Among the victims from the bombing of the camp is the family of Mohammad al-Aloul, a photographer working for the Turkish news agency Anadolu. He lost his four children in the bombing, as, as well as four of his siblings and his nieces and nephews. This is not the first time Israel has targeted a refugee camp. It also bombed Al Shifa hospital, the most important in Gaza.
Israel insisted Sunday that Hamas uses hospitals in and around Gaza as part of its infrastructure and that it also uses the population as “human shields,” according to military spokesman Daniel Hagari. During his speech, he showed photographs, videos and recordings that the army believes show that Hamas is attacking Israel from health centers. Hagari said that Israel warns the population before bombing an area.
Rafah closure
The Rafah crossing, on the border with Egypt, has been closed for a second day by Gaza authorities in protest against the Israeli attack on a convoy of ambulances heading to the crossing on Friday. The trickle of humanitarian aid that is coming into Gaza has been allowed to continue. This still, however, does not include fuel.

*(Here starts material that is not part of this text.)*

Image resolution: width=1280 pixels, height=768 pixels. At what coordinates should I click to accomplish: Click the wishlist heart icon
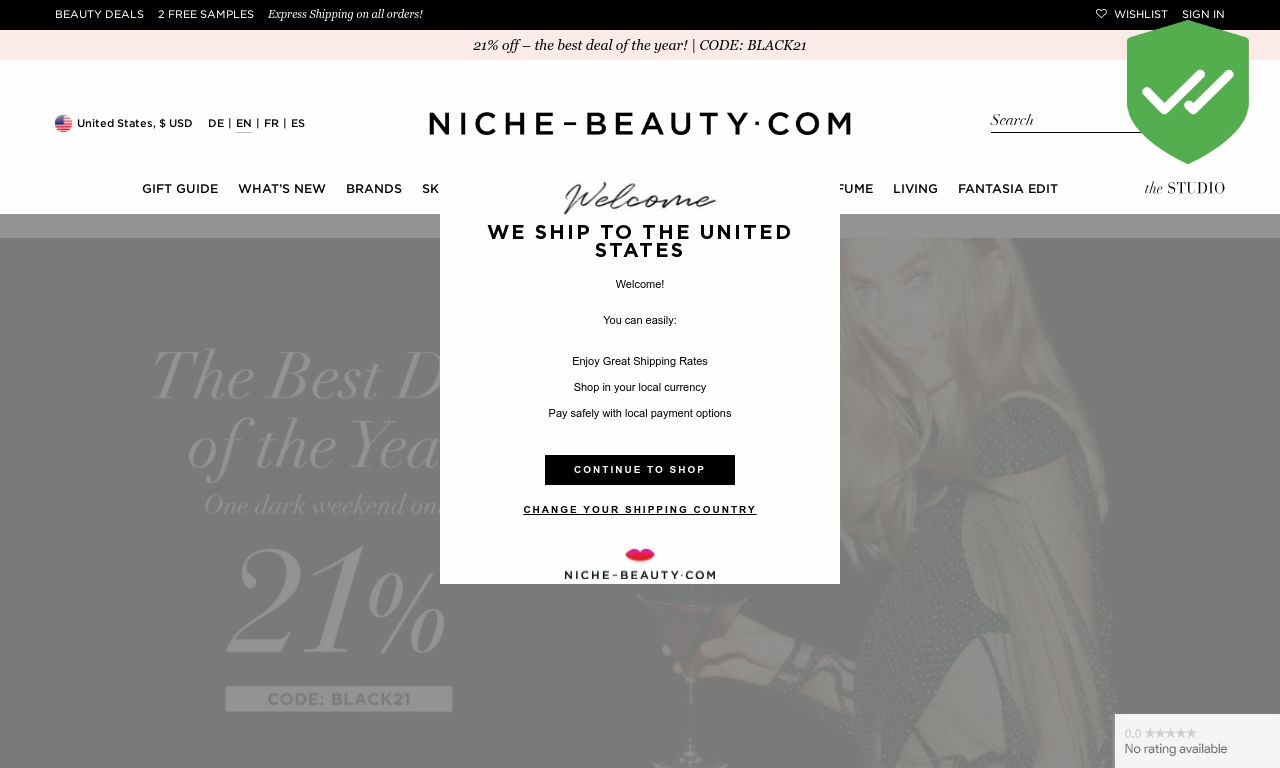point(1101,14)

In the far south, on the border with Egypt, the last list of those authorized to cross the Rafah crossing was issued by the Gaza General Authority for Crossings early Saturday morning. It included nearly 600 names of nationals from the United States, the United Kingdom, France and Germany, but no crossings were recorded throughout that day. No further listings have been issued since then.
The Rafah crossing first opened its doors to foreigners and dual nationals last Wednesday and during the three days it remained operational, more than 1,100 people were able to leave Gaza and enter Egypt, according to the U.N. Office for the Coordination of Humanitarian Affairs (OCHA). Egypt said Thursday that they were working to facilitate the evacuation of some 7,000 foreign nationals, from more than 60 countries, stranded in Gaza. Since Nov. 1, some wounded Palestinians have also been allowed to leave Gaza for treatment in Egypt, with just over 150 crossing Rafah during the first three days, according to the OCHA and local Egyptian organizations.
Since Israel allowed humanitarian aid into the Palestinian enclave on Oct. 21, after imposing a total blockade nearly two weeks earlier, 451 trucks have been able to enter, mainly carrying food, sanitation supplies, water, hygiene products, according to OCHA.